Anyway, he persisted. I started telling Louis about all the things I had accomplished, and the hours I’d worked, and how none of it meant anything. He just listened as I told him all of this stuff, and how I’d come to be there and what a failure I was and how every night I went to bed praying that I wouldn’t wake up the next morning.
And he didn’t argue with me, he just said to me, “Well, what is it that you wanted to do?” like he really seemed to understand. You know how sometimes you just get those encounters with strangers? And he just seemed to get it, you know, unlike all my family and friends who were always telling me how wonderful I was, but I couldn’t believe it.
But Louis the painter was different. Because he was actually listening and he didn’t just go “Oh, here’s this blubbering idiot.” He seemed to really get it, like he’d been there or something. So he started asking me all these questions and he kept asking, “Well what was it, exactly, that you wanted to do? Why can’t you do it?”

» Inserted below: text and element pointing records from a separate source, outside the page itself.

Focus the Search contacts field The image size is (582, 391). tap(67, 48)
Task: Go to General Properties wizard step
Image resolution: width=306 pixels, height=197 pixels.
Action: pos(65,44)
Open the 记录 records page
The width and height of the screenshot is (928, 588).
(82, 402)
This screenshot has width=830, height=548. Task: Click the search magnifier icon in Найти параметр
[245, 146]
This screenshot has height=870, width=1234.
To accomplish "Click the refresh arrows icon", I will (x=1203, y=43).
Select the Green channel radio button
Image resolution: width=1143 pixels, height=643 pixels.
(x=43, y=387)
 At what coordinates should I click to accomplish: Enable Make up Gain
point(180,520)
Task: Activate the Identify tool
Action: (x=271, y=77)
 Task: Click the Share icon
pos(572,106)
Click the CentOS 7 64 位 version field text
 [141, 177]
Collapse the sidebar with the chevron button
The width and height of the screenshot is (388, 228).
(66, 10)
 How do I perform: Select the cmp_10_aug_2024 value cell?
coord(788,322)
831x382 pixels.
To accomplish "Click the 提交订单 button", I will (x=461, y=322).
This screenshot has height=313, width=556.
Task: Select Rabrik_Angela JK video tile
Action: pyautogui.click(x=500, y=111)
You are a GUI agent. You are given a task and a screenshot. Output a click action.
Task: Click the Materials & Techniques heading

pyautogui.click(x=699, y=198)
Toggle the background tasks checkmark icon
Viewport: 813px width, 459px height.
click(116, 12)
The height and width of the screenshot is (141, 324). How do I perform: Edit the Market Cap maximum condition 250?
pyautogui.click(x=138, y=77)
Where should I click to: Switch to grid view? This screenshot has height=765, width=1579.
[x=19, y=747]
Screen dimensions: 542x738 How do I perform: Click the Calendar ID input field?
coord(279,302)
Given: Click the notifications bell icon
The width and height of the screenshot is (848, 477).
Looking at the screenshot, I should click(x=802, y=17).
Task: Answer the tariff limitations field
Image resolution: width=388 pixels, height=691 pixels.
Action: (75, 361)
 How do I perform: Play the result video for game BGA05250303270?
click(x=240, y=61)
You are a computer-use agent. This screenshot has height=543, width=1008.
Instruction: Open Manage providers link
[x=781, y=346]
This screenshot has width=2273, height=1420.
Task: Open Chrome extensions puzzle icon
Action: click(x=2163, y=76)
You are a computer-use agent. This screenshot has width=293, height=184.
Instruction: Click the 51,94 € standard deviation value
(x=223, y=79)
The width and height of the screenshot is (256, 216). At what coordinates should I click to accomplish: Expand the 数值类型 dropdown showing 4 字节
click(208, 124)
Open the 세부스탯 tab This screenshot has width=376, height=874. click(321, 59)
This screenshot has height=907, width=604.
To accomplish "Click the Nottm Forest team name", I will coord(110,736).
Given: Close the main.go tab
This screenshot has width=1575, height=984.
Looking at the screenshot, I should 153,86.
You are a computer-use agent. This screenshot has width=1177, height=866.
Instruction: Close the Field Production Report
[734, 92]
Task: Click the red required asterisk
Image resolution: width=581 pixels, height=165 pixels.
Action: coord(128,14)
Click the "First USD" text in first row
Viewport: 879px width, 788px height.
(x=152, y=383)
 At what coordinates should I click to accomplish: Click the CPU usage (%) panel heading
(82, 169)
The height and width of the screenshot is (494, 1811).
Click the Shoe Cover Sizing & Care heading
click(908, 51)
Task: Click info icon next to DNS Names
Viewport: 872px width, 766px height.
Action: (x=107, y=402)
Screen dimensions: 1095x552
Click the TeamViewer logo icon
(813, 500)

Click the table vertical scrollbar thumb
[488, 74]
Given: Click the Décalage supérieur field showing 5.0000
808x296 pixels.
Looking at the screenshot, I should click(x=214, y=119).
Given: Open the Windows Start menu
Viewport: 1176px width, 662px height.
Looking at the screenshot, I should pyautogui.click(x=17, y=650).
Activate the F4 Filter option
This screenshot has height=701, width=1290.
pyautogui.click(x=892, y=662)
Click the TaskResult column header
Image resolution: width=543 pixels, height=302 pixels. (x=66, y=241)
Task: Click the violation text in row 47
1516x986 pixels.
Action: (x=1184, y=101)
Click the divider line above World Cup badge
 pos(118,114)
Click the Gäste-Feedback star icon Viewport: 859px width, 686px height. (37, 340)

Finally I said, “Well, I wanted to be a motivational speaker. I really enjoy talking in groups.” And he responded, “What’s so stupid about that?”
“Who’s going to listen to a 20-something year old who’s got depression? What could I possibly say that anyone would enjoy listening to? And what’s more, even if I get through this I’ll carry that label all my life.”
He said, “Well you go and you learn some things and you’ll do some stuff that’s different and you’ll figure it out. You can still make that happen.”
So he called over to my Mum and said, “Teresa, can you get me a piece of paper?” and Mum comes over with a piece of paper and he says, “Here Chandell, I want you to write down something for me in a minute. I don’t want you to tell me what it is, I just want you to imagine that in five years’ time you’ve just finished doing a presentation and there’s this young girl in the audience and she’s just a mess and she doesn’t know what she’s going to do and she’s just totally lost. I want you to write down what it is that you’re going to tell her – the one piece of information that’s going to give her a chance.”
And I wrote it down. I was angry, but I wrote it down and gave him the piece of paper, and he didn’t even look at it – just folded it up and put it in his pocket and walked away. But I’ve never forgotten Louis, somehow his response started me back on the road to health. Maybe it was even his refusal to argue with me – it didn’t matter how angry I was, all my excuses just bounced off his determination to get me to project forward and think what I’d say to that girl.
Talking to Louis like that didn’t transform my life overnight – it wasn’t until a few weeks later when I went to an Neuro-Linguistic Programming (NLP) Training that that happened – but for just a few minutes it did force me to look outside my misery and create a picture of a different way of thinking and living.